E non è tutto fumo. Lo conferma Simonpaolo Buongiardino, amministratore dell’Unione del Commercio. "In effetti, al di là dei nostri tradizionali monitoraggi, sono stato un po’ in giro a curiosare e ho visto non solo molta gente in giro, ma moltissima con i sacchetti pieni di roba in mano. Non solo passeggio quindi, ma anche acquisti". Già i dati sugli acquisti erano in netto miglioramento rispetto all’anno scorso, anche se con vari distinguo tra centro e periferia. "In effetti — continua Buongiardino — l’eccellenza della moda premia soprattutto il centro, la periferia ha qualche problema di più. Ma tutta la gente che era in giro ieri, in una giornata come la domenica che non è normalmente significativa, ci fa pensare che il trend positivo di sabato sia confermabile".
Ieri la folla oceanica che ha riempito il centro in cerca di occasioni era un po’ stressata ma felice. Si risparmiano fino a 50 euro su un capo, ma in compenso se ne comprano molti. Insomma, forse è più illusoria che reale, la formula del saldo, ma funziona.

Funziona soprattutto la formula del turismo, in particolare turismo d’affari e fieristico. La cui logica conseguenza è il turismo dello shopping che in questo week end ha fatto rabbrividire di gioia, nonostante le alte temperature, gli show room del quadrilatero. Insomma, conferma Buongiardino, "nel complesso il sistema commerciale milanese tiene, in particolare quello della moda".

E il fashion lombardo è pieno di risorse. Come testimonia il progetto 'Italian legwear fashion in Shangai': ossia una ventina di imprese lombarde e mantovane in particolare, che saranno direttamente coinvolte nell’internazionalizzazione del distretto lombardo della calza in Cina. Calze da donna, collant e intimo di pregio sembra piacciano particolarmente al paese che ospiterà fra poco le Olimpiadi. La clientela potenziale è di quasi cento milioni di cinesi abbienti.

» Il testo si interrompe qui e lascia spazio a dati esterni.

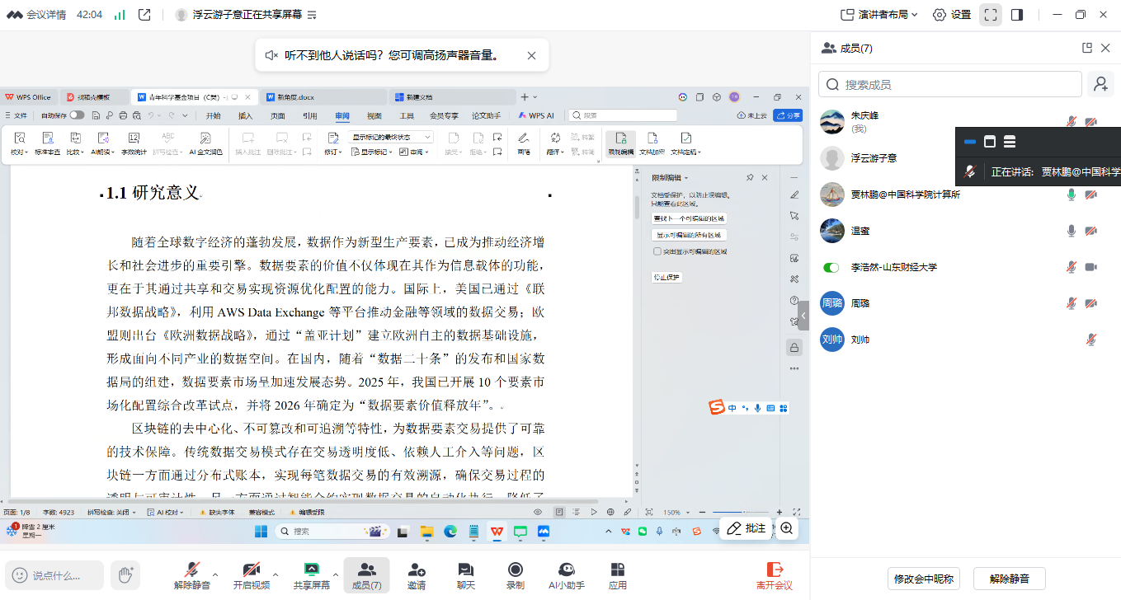
Task: Enter fullscreen mode from top bar
Action: coord(990,15)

Chi ha comprato invece in questo sabato e domenica metropolitano non è certo una clientela ricca. A parte i turisti di Montenapo e dintorni, entusiasti di mettere le mani su abiti comunque da migliaia di euro, anche in saldo, chi ha affollato le vie del commercio ha comprato a prezzi bassissimi. E aspettava da mesi.

Le Associazioni consumatori comunque smentiscono l’ottimismo degli operatori. E insistono: cambiare la legge, saldi liberi tutto l’anno. Ma così, dove finirebbe il fascino dell’attesa, l’assalto all’arma bianca in determinati negozi, e solo in quelli, che sono i più gettonati o dalle signore o dai giovanissimi?
Si saldi chi può, finché l’inflazione non avrà sterminato tutto il nostro potere di acquisto.